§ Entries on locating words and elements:
◆ ◆ ◆ ◆ ◆ ◆ ◆

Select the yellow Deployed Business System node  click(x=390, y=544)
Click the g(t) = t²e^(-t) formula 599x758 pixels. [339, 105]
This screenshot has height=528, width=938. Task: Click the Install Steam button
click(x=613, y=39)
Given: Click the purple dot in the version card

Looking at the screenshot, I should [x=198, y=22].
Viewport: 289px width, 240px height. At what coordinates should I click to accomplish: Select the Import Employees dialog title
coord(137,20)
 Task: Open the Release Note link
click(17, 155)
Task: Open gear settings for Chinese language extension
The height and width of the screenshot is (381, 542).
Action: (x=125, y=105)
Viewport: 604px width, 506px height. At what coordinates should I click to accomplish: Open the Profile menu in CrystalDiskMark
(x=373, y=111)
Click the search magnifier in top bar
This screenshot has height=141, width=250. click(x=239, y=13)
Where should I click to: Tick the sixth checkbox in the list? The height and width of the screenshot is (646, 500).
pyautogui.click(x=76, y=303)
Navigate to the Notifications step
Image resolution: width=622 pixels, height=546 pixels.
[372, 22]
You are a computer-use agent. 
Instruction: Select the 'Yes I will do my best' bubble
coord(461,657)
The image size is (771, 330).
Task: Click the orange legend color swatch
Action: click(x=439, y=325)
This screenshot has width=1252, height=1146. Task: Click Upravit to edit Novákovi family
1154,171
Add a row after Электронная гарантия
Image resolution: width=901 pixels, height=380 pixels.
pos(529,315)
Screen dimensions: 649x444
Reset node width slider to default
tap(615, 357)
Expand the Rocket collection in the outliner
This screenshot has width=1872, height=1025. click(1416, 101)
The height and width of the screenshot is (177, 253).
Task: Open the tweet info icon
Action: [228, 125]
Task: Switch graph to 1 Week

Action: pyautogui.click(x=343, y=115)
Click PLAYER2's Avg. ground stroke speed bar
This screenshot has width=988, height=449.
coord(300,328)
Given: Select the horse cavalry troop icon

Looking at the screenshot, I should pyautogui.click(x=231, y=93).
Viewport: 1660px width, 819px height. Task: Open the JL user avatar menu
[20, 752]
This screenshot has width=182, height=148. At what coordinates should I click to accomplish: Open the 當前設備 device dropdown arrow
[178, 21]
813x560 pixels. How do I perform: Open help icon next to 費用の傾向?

◆ ◆ ◆ ◆ ◆ ◆ ◆

§ Task prompt: Put each line of the material above into a JSON list of strings, one string per line, and skip the blank lines.

§ Reply:
[
  "Select the yellow Deployed Business System node  click(x=390, y=544)",
  "Click the g(t) = t²e^(-t) formula 599x758 pixels. [339, 105]",
  "This screenshot has height=528, width=938. Task: Click the Install Steam button",
  "click(x=613, y=39)",
  "Given: Click the purple dot in the version card",
  "Looking at the screenshot, I should [x=198, y=22].",
  "Viewport: 289px width, 240px height. At what coordinates should I click to accomplish: Select the Import Employees dialog title",
  "coord(137,20)",
  " Task: Open the Release Note link",
  "click(17, 155)",
  "Task: Open gear settings for Chinese language extension",
  "The height and width of the screenshot is (381, 542).",
  "Action: (x=125, y=105)",
  "Viewport: 604px width, 506px height. At what coordinates should I click to accomplish: Open the Profile menu in CrystalDiskMark",
  "(x=373, y=111)",
  "Click the search magnifier in top bar",
  "This screenshot has height=141, width=250. click(x=239, y=13)",
  "Where should I click to: Tick the sixth checkbox in the list? The height and width of the screenshot is (646, 500).",
  "pyautogui.click(x=76, y=303)",
  "Navigate to the Notifications step",
  "Image resolution: width=622 pixels, height=546 pixels.",
  "[372, 22]",
  "You are a computer-use agent. ",
  "Instruction: Select the 'Yes I will do my best' bubble",
  "coord(461,657)",
  "The image size is (771, 330).",
  "Task: Click the orange legend color swatch",
  "Action: click(x=439, y=325)",
  "This screenshot has width=1252, height=1146. Task: Click Upravit to edit Novákovi family",
  "1154,171",
  "Add a row after Электронная гарантия",
  "Image resolution: width=901 pixels, height=380 pixels.",
  "pos(529,315)",
  "Screen dimensions: 649x444",
  "Reset node width slider to default",
  "tap(615, 357)",
  "Expand the Rocket collection in the outliner",
  "This screenshot has width=1872, height=1025. click(1416, 101)",
  "The height and width of the screenshot is (177, 253).",
  "Task: Open the tweet info icon",
  "Action: [228, 125]",
  "Task: Switch graph to 1 Week",
  "Action: pyautogui.click(x=343, y=115)",
  "Click PLAYER2's Avg. ground stroke speed bar",
  "This screenshot has width=988, height=449.",
  "coord(300,328)",
  "Given: Select the horse cavalry troop icon",
  "Looking at the screenshot, I should pyautogui.click(x=231, y=93).",
  "Viewport: 1660px width, 819px height. Task: Open the JL user avatar menu",
  "[20, 752]",
  "This screenshot has width=182, height=148. At what coordinates should I click to accomplish: Open the 當前設備 device dropdown arrow",
  "[178, 21]",
  "813x560 pixels. How do I perform: Open help icon next to 費用の傾向?"
]